Symptoms of potassium deficiency, also known as hypokalemia, include numbness or tingling, muscle damage and weakness, fatigue, heart palpitations, and constipation, according to MedlinePlus. The heartbeat may become abnormal, and extremely low potassium leads to slowing of the heartbeat. If potassium levels get low enough, the heart stops entirely.
If a low potassium level is suspected, a doctor may perform blood tests or use an electrocardiogram to check for heart trouble, notes MedlinePlus.
People take in potassium through the diet, and they need it for proper cellular function, as stated by MedlinePlus. If potassium levels get too high, the kidneys filter out the excess amount to ensure a proper balance. When potassium levels drop, potential culprits include sweating, an antibiotic regimen, vomiting or diarrhea, excessive use of laxatives, chronic kidney disease or diuretics. Bulimia and other eating disorders also have potassium deficiency as a risk.

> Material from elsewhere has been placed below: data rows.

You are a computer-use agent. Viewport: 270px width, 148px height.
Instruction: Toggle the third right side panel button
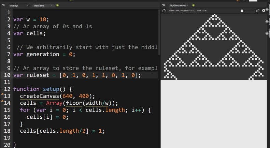tap(267, 33)
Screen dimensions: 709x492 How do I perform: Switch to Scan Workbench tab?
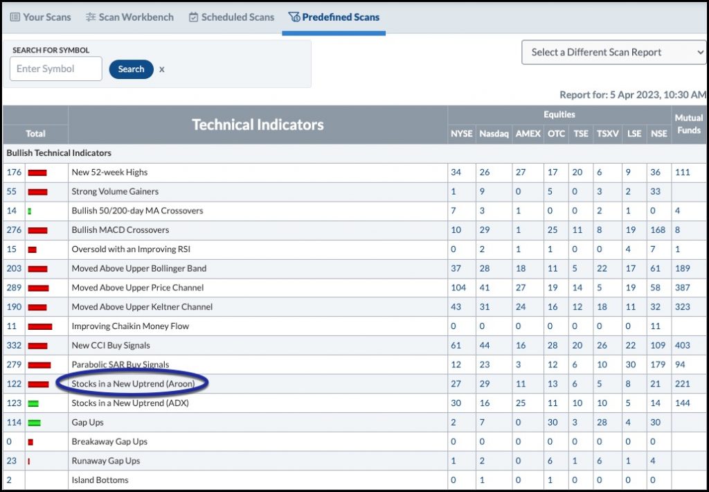129,17
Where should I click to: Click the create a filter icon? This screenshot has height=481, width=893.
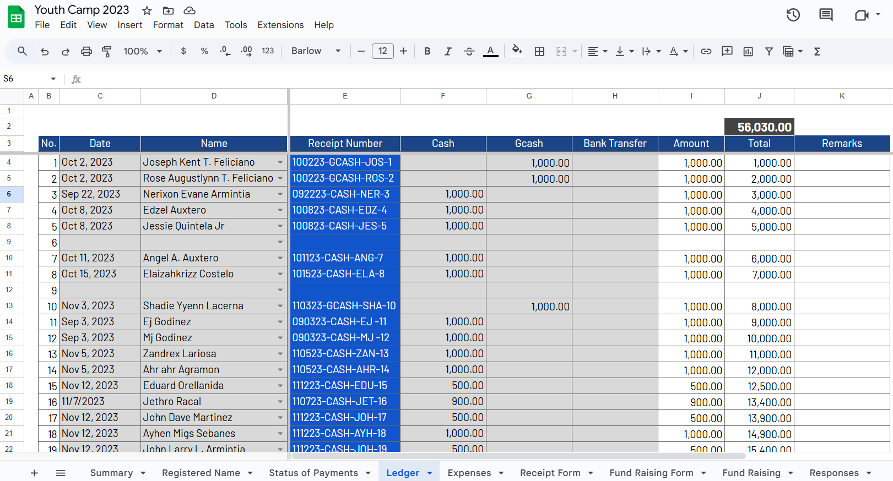pos(768,51)
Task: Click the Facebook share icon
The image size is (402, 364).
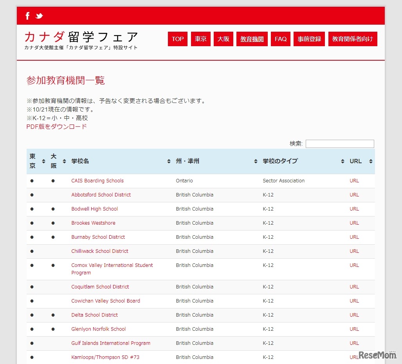Action: point(27,16)
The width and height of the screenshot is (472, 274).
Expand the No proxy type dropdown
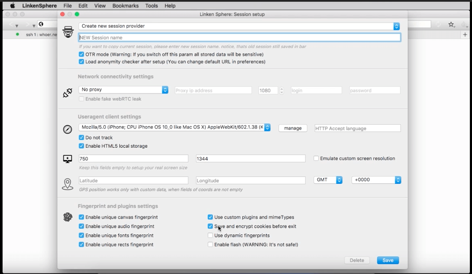click(123, 90)
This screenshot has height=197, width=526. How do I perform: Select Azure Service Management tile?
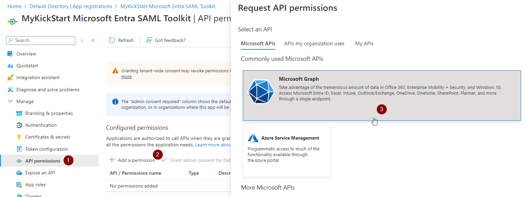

Mild cases of hypokalemia are often treated with oral potassium supplements, reports MedlinePlus. In severe cases, the doctor can also order intravenous potassium supplementation. People who use diuretics regularly sometimes need to change to a formulation that does not remove potassium. The doctor can also prescribe potassium supplements. Getting potassium from the diet requires eating such foods as bananas, avocados, oranges, peanut butter, tomatoes and cooked lean beef.